GOAL OF THE EXERCISE
Return the entries below without any change, from the line with "Viewport: 751px width, 554px" to the line with "Click the Buy/Sell/Trade".
### ENTRIES PROVIDED ###
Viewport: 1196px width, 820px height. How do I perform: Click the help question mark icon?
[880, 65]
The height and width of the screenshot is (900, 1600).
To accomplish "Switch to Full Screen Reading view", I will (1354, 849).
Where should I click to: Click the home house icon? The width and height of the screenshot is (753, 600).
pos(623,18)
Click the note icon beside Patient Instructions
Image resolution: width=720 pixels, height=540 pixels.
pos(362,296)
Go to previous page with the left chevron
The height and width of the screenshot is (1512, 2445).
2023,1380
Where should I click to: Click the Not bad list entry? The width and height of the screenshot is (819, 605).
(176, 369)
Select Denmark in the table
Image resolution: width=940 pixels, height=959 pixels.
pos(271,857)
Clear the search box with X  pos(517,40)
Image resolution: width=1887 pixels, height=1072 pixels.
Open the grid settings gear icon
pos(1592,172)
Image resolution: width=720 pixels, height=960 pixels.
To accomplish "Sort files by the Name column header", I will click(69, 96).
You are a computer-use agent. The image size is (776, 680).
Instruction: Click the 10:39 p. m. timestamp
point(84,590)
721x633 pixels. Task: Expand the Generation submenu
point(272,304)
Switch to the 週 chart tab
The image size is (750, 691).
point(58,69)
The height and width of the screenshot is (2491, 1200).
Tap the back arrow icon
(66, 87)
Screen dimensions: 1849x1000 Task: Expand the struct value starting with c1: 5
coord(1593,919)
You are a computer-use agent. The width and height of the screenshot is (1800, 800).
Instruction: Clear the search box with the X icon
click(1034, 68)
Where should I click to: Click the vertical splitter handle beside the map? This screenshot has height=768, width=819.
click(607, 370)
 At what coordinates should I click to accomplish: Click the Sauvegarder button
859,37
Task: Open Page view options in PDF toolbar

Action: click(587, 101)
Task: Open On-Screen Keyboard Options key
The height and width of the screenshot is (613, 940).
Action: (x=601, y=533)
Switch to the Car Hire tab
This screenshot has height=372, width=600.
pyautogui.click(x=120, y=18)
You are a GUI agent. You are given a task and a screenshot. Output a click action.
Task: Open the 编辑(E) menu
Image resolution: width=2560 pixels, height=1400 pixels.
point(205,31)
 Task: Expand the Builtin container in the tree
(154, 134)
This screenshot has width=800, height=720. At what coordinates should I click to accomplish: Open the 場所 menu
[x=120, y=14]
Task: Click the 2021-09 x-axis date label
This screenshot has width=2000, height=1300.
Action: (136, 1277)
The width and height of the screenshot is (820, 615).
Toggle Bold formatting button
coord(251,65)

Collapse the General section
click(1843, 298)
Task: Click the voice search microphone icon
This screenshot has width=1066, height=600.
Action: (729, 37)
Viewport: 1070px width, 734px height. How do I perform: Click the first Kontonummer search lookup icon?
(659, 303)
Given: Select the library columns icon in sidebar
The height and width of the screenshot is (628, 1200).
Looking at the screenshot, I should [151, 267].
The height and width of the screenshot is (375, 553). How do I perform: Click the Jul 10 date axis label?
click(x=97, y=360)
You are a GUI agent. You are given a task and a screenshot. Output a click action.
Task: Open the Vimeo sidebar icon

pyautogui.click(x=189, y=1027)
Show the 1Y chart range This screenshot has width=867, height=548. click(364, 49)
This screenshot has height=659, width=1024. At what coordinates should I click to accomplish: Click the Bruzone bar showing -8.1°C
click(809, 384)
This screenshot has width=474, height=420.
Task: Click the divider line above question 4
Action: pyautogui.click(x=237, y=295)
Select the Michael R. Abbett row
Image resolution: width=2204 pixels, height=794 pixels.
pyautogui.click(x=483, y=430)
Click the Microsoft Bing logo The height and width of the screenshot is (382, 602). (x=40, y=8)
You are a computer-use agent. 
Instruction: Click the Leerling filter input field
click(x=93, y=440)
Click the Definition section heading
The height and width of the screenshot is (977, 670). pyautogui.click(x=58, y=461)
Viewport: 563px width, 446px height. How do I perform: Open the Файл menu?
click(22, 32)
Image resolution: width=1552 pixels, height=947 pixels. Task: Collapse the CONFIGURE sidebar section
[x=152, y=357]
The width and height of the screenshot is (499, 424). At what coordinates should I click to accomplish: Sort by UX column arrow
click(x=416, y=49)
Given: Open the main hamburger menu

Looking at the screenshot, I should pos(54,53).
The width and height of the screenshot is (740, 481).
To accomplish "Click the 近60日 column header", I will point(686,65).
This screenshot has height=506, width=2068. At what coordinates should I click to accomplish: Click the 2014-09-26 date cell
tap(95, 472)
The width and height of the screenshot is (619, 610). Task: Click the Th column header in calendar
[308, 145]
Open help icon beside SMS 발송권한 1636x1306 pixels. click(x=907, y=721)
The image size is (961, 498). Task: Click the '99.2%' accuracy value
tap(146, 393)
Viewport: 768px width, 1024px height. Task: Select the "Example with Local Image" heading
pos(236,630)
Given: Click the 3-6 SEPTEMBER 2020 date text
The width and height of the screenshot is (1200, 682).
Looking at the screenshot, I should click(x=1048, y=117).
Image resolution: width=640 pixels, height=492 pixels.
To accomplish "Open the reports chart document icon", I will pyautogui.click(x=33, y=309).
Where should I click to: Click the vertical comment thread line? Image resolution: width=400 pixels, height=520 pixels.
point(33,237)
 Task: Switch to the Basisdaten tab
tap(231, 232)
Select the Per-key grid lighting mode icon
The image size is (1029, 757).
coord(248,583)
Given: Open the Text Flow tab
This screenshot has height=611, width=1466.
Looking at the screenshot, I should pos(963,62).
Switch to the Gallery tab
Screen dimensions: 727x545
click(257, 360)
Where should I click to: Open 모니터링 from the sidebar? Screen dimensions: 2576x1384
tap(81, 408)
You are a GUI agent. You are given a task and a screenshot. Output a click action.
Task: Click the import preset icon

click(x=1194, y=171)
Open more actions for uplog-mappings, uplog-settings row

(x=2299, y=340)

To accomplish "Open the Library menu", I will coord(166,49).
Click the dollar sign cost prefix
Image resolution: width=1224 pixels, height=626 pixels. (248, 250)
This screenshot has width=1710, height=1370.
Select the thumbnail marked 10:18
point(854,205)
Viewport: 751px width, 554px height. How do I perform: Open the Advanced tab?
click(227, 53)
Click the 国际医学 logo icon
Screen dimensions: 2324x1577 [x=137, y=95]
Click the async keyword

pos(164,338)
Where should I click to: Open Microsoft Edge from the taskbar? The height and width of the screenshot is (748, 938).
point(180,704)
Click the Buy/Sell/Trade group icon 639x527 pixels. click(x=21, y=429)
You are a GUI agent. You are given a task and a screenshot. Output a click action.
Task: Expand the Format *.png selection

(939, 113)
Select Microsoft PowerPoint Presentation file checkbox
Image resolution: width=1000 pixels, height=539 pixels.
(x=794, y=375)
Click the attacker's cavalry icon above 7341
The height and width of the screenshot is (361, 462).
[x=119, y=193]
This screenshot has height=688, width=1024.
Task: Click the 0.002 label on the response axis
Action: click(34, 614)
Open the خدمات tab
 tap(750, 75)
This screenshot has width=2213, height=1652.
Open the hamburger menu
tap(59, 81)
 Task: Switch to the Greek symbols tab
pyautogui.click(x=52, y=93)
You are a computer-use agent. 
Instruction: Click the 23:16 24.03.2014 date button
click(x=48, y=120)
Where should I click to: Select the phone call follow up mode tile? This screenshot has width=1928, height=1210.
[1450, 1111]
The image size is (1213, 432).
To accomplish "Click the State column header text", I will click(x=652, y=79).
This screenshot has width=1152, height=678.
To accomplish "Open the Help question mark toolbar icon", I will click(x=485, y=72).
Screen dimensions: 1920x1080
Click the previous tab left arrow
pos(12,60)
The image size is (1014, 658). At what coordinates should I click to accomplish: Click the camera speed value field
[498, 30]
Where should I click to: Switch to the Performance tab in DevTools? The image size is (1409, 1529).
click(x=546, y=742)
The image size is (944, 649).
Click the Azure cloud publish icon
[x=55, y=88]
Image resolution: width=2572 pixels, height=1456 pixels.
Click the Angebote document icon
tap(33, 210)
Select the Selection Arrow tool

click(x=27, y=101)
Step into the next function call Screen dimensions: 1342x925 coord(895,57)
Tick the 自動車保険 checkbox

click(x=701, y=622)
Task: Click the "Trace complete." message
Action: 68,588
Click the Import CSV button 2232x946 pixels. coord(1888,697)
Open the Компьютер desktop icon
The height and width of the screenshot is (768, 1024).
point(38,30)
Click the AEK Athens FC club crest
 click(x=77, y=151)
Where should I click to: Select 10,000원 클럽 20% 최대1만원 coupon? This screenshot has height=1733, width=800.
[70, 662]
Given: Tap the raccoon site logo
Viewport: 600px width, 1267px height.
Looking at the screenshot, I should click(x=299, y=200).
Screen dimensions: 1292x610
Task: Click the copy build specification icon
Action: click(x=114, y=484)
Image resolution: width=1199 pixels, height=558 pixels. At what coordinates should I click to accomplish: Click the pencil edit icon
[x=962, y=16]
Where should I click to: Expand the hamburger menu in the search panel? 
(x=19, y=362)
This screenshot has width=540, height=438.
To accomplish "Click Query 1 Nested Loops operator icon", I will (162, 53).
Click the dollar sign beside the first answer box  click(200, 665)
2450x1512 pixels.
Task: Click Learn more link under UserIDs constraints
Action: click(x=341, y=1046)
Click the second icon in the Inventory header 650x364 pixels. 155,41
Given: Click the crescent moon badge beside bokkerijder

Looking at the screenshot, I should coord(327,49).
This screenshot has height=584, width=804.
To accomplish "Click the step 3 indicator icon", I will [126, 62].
###
SOLUTION TO THIS TASK
Viewport: 751px width, 554px height. How do I perform: Open the Advanced tab?
click(227, 53)
Click the 国际医学 logo icon
Screen dimensions: 2324x1577 [x=137, y=95]
Click the async keyword

pos(164,338)
Where should I click to: Open Microsoft Edge from the taskbar? The height and width of the screenshot is (748, 938).
point(180,704)
Click the Buy/Sell/Trade group icon 639x527 pixels. click(x=21, y=429)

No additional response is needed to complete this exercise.